Melbourne writers Penelope Chai, 38, and Jane Dickenson, 39, bonded over their love of second-hand attire. They combined their passions to start Clothing for Correspondence, a letter-writing service to elicit pre-loved garb.
Penelope Chai (left) and Jane Dickenson.
PENNY: I first saw Jane at the 2007 Orientation Day for creative writing at the Royal Melbourne Institute of Technology. We were in the lecture theatre and caught each other's eyes. A guy sat next to her and started chatting to her. I thought it was a missed opportunity, as I wanted to get to know her.
After one semester, I dropped out. Jane emailed and asked about forming a writers' group. Helen Garner, whom we both loved, became our imaginary patron. Each Wednesday we'd meet at the Soul Food Cafe in Fitzroy. We'd drink soy chai and I'd eat spanakopita.
Initially, we workshopped short stories. Jane used to write beautiful pieces about her dating experiences, which were both hilarious and heartbreaking. She's an intuitive writer and taught me to put more of myself in my work.
We both really dislike shopping, preferring second-hand things. Jane told me this great way to get hand-me-down socks from people. If you go to someone's house without socks on and it's late, you can say you are cold and ask if you can borrow some socks. Then not give them back. I tried it out, and it worked.
I have three sisters and Jane would admire my hand-me-down clothes. We wondered how she could get some, too. We thought we could offer our services writing letters and complaints for others in exchange for an item from that person's wardrobe. Clothing for Correspondence began as just a funny thing to do, but then we started getting request letters from places like Budapest, Fiji and England. Probably the best thing Jane's got in exchange for a letter was a leather saddlebag. She used it for ages.
Clothing for Correspondence has given us this amazing opportunity to connect with strangers worldwide. We connect in quite an intimate way, because we need people to tell us in-depth about their predicaments. [Their trove of stories became an ABC television show, Other People’s Problems, now on iview.]
No one sweats the small stuff more than Jane and I. After one meeting, we spent the next four hours dissecting it via text: "Was I sitting at a weird angle?" "Did I drink the water too often?" Our foibles make us laugh.
What I admire most about Jane is her courage of convictions. She has a strong sense of justice. She believes deeply in things and attends to them. During the marriage equality postal survey, she painted rainbow "Yes" placards and positioned them around her neighbourhood. Jane has taught me how to open up and talk about fears and vulnerabilities. I'm more of a "hunker down and work through it" person. She is better at stopping and reflecting and sharing. So I've tried to emulate some of that.
JANE: Penny and I met in a lecture theatre. She had pink hair and looked cool, too cool to speak to me. But we spoke and I was surprised at how easy she was to chat to.
Penny is very driven, probably the hardest-working person I know.
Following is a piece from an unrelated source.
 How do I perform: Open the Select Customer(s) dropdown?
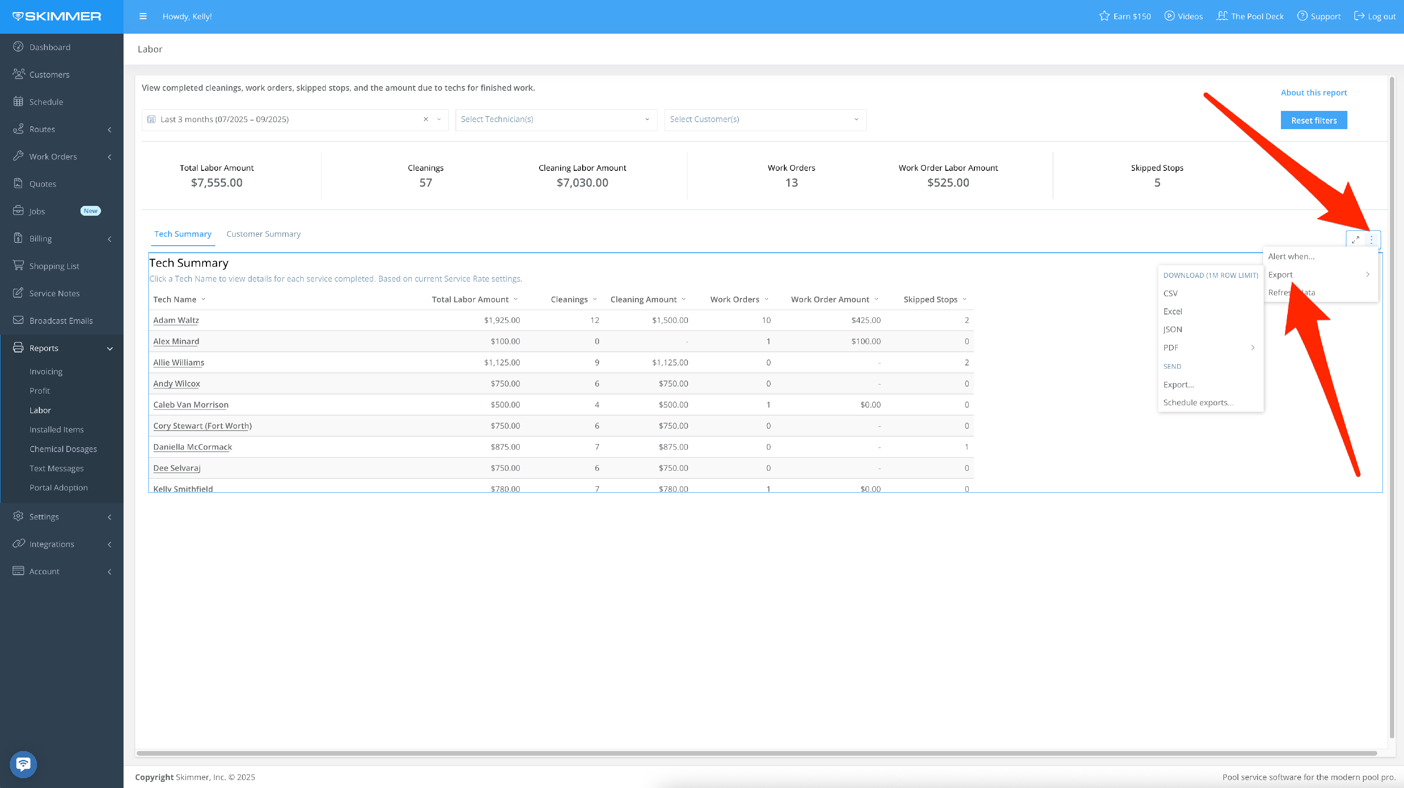[764, 119]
She bounces out of bed, does yoga, goes swimming and drinks green smoothies for breakfast. Then writes for hours and hours. She uses her spare time to do things like study languages and go hiking.
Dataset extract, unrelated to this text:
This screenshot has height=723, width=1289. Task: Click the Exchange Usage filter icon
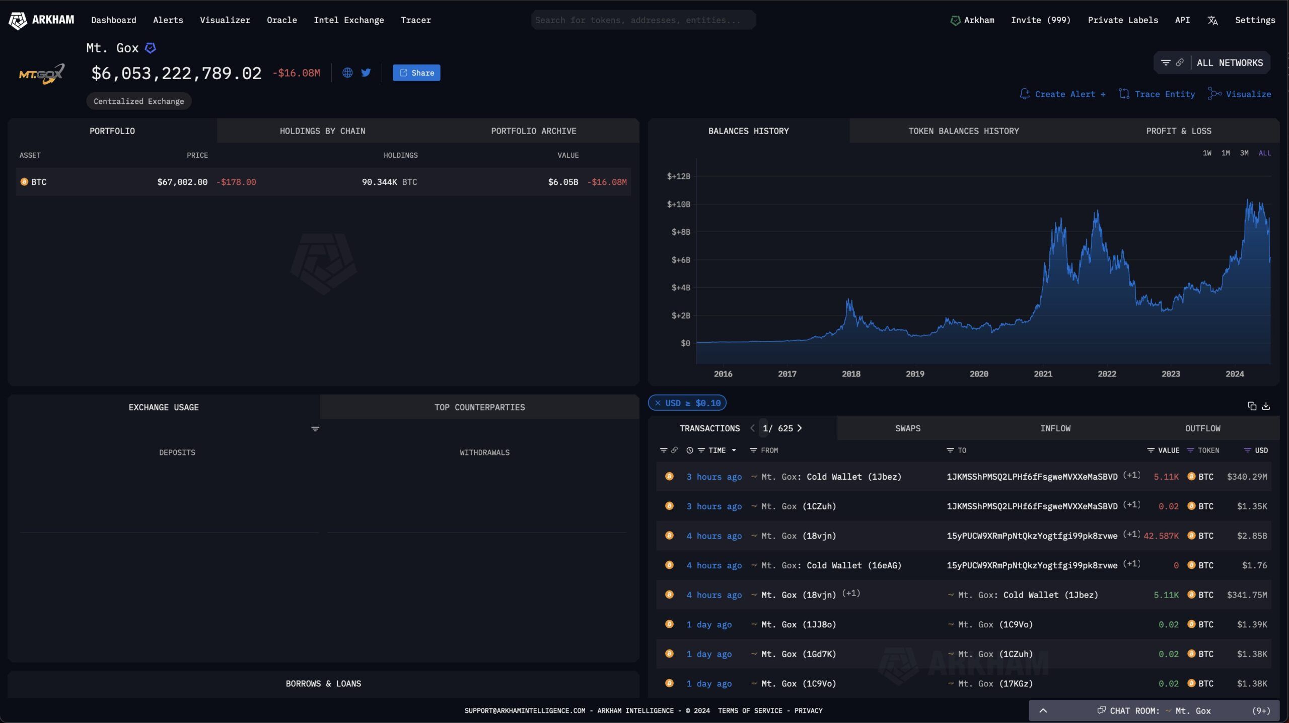[315, 429]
You would never know she's had amazing success with her screenwriting. [Penelope has written across several different genres and won a number of awards.] I find out about the awards by reading about them. She has a manager in LA and travels back and forth for meetings. She's the most humble person I know.
Penny has this diary in which she schedules everything, but once she's done something, it's scribbled out so you can no longer see what she's written. When she's famous, her diaries will be useless to archivists.
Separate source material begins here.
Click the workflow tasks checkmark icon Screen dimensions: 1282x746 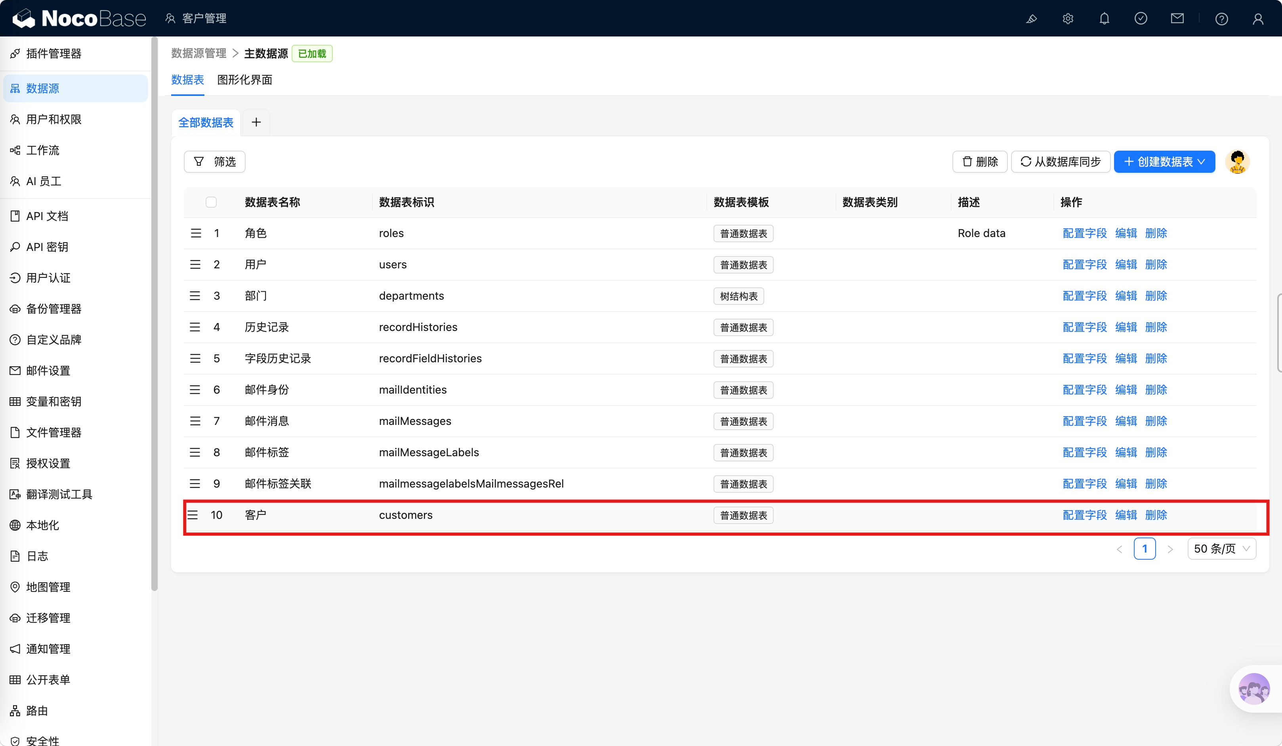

Penny and I are similar in a lot of ways. We both feel passionately about equality and the environment and we both source second-hand stuff. When we first began discussing Clothing for Correspondence, I was so excited that she was as into it as I was. It is 100 per cent about doing something fun together. There are easier ways to get clothing than spending hours writing other people's correspondence. It has also been a great way to ensure we write regularly.
A few years ago, she needed an outdoor table. My husband built her one for her using his ex-girlfriend's grandmother's deck. We try to reuse things as much as we can. Penny is basically a better version of me: more disciplined, less dramatic, and with a much quicker wit.
She is also much shorter than me: I am six-foot-one and she is five-foot-two. Once, she asked a friend if we looked strange when we were out together. Her friend said, "God yeah. You guys look bizarre." Oddly enough, we manage to share clothes.
Penny's fashion sense is eclectic. For a long time it was floral and jazzy prints, but now she's going for slightly plainer clothes. Wearing second-hand clothes, one day you can look like a Country Road mum, the next a hippie on the way to the Byron Bay markets.
When we were writing Other People's Problems, we spoke a lot on the phone. Banjo, my four-year-old-son, used to come into the room and ask who I was talking to. Penny worried that he would start hating her because she was constantly on the phone to me.
I live on the Mornington Peninsula, and Penny lives in an outer Melbourne suburb. We would never be able to live or travel together. She's quite particular about how she likes things, and I'm incredibly messy. We'd quickly drive each other crazy.